The sell-off is understandable. Markets hate uncertainty and with Trump being taken to hospital, questions about how the world’s most powerful economy will operate and the impact on the upcoming election are up in the air.

Buy stocks when US president’s health is at risk

But history shows us that any market weakness from US presidents’ health issues are fleeting and relatively shallow.

Even when Ronald Raegan was shot in an attempted assassination on 30 March 1981, the S&P 500 only caught a hiccup.

Moreover, Trump’s coronavirus misadventure may actually be a positive for share markets.

How Trump catching COVID can help stocks

For one, the medical emergency may put more pressure on the Democrats and Republicans to strike a new stimulus deal.

Markets have been anxiously waiting for a fresh round of government support but both parties have so far failed to reach a compromise.

This might now change as the severity of the situation is brought to the forefront, reported Bloomberg.

The other side-effect from Trump’s COVID run in is that it might be enough to give presidential contender Joe Biden a clear lead.
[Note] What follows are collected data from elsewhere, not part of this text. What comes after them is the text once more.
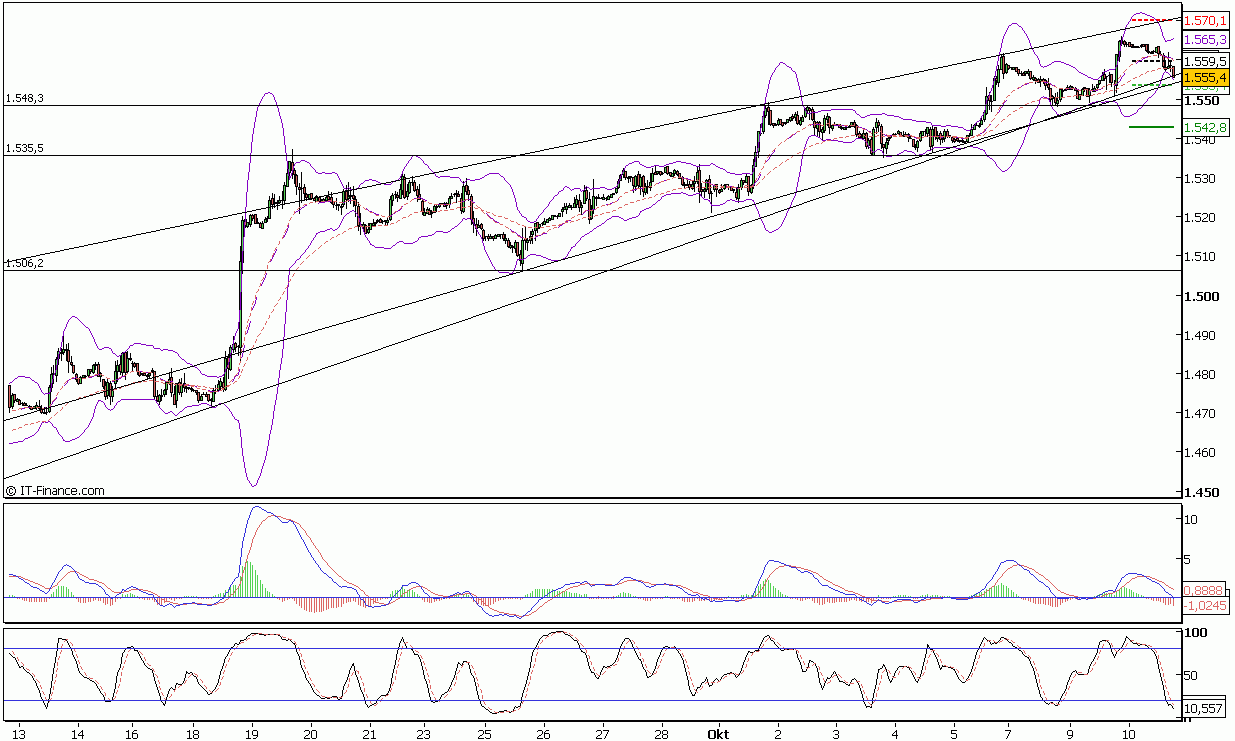Click the 1.506,2 horizontal level label
This screenshot has width=1235, height=741.
[25, 263]
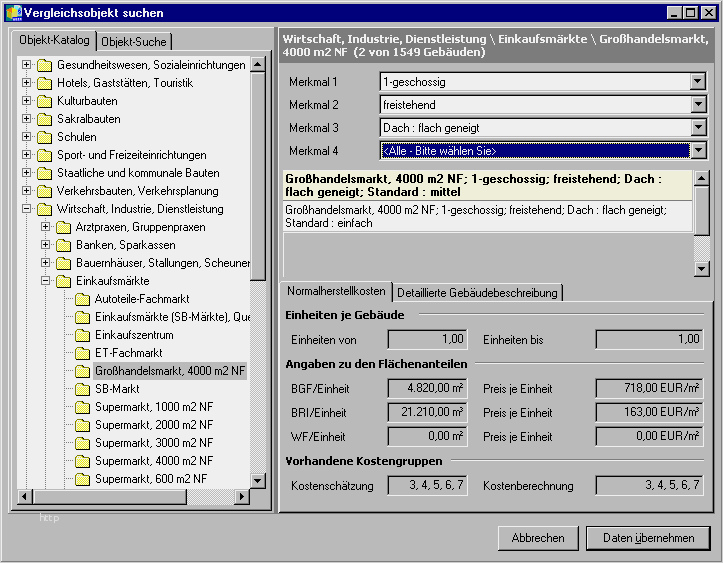
Task: Click the Banken, Sparkassen folder icon
Action: (x=63, y=245)
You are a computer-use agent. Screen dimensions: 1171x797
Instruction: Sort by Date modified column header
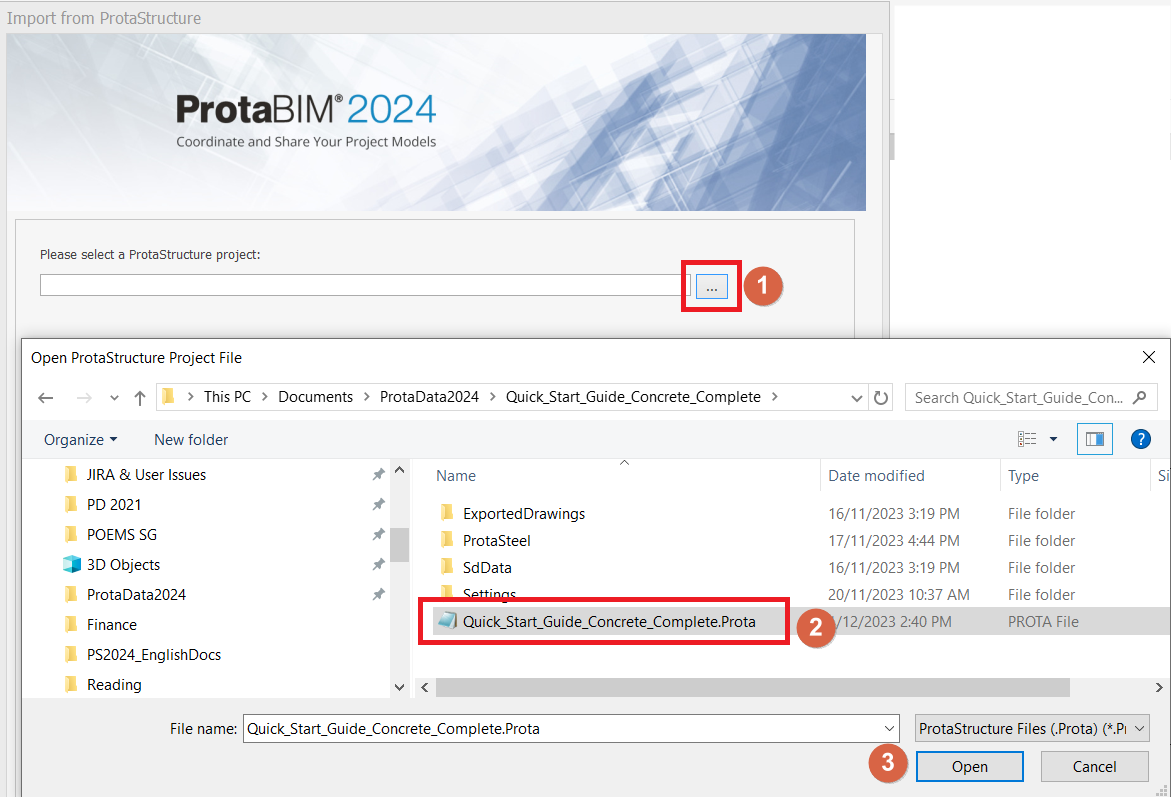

Why a clean Biden win will trigger a market rally

Some think Republican presidents are better for equity markets than a Democrat leader, but that’s a myth.
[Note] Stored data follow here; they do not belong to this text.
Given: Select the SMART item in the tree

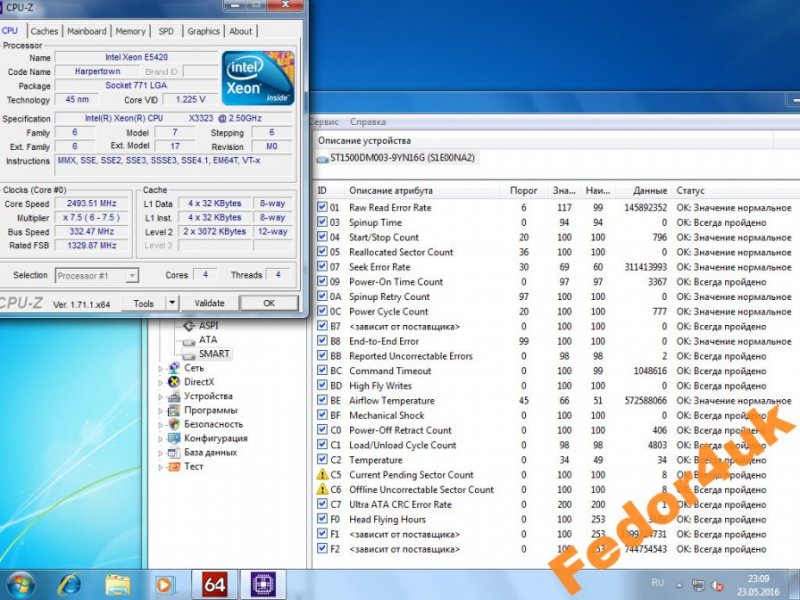Looking at the screenshot, I should pos(214,354).
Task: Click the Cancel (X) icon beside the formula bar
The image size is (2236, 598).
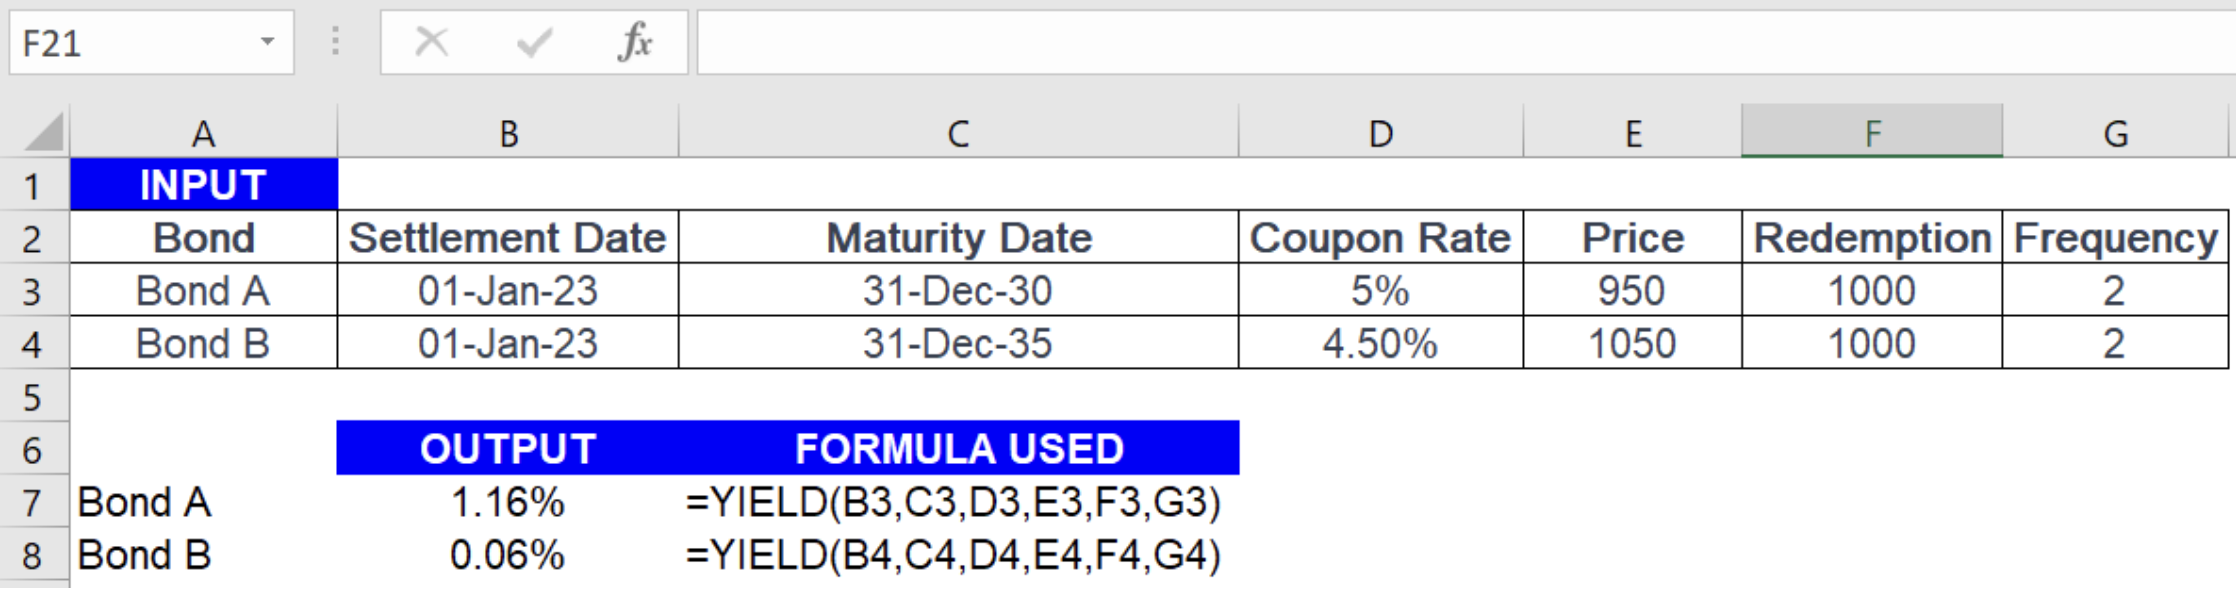Action: 430,42
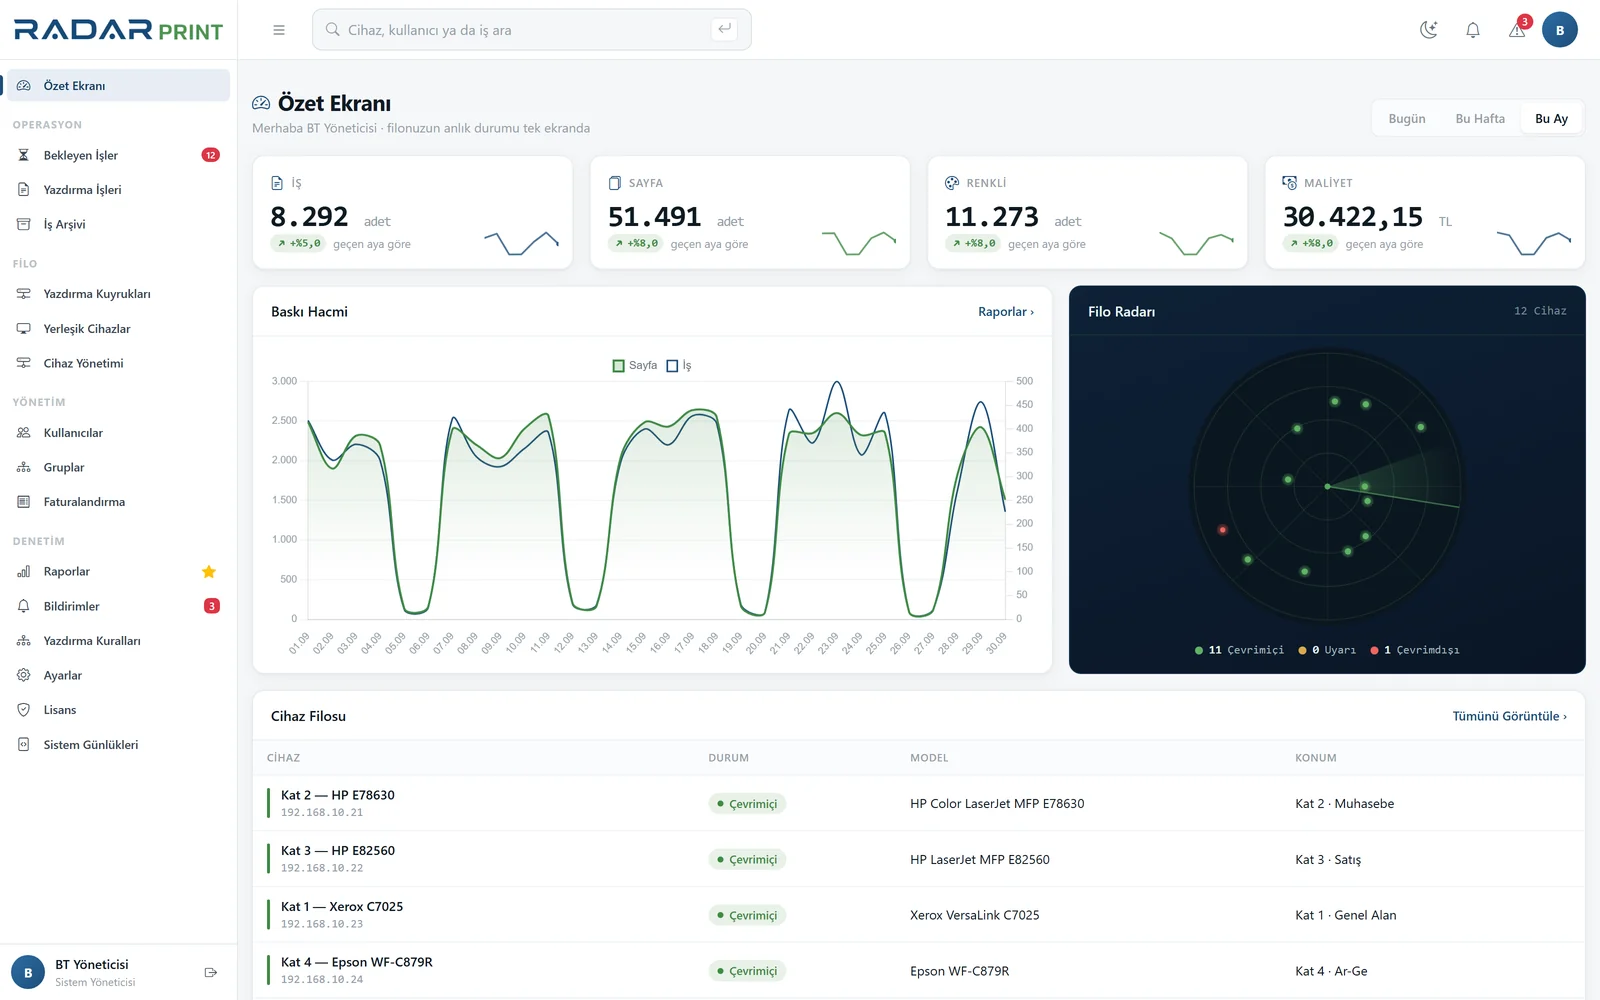Screen dimensions: 1600x1000
Task: Collapse sidebar with hamburger menu icon
Action: tap(279, 30)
What will hurt investors is a close election where the outcome isn’t known for days, if not weeks. The stakes are increased this time as Trump said he won’t leave the Oval Office willingly. The only way to get him out with little fuss is if the ballots are undeniably in Biden’s favour.

However, the next few weeks are likely to be a volatile period for investors due to disinformation – and this isn’t because of Trump’s tenuous relationship with the truth.

Expect more market volatility and disinformation

US Presidents have a tradition of hiding their medical condition from the public, lawmakers and even their own administration.

A few examples include Grover Cleveland, Franklin D. Roosevelt and Dwight D. Eisenhower, according to the Washington Post.

The White House says that Trump only has minor symptoms, like a mild fever, and that his admission to hospital is only a “precaution”.

How safe is Trump?

But I doubt Trump would allow himself to be taken to hospital for only a mild fever. That doesn’t gel with the strongman image he likes to portray.

Also, you don’t use an experimental (read unproven) drug on a sitting president unless you really needed to.

I suspect Trump may be in worse shape than what his administration is saying. But don’t expect any clarity on this till well after the November election.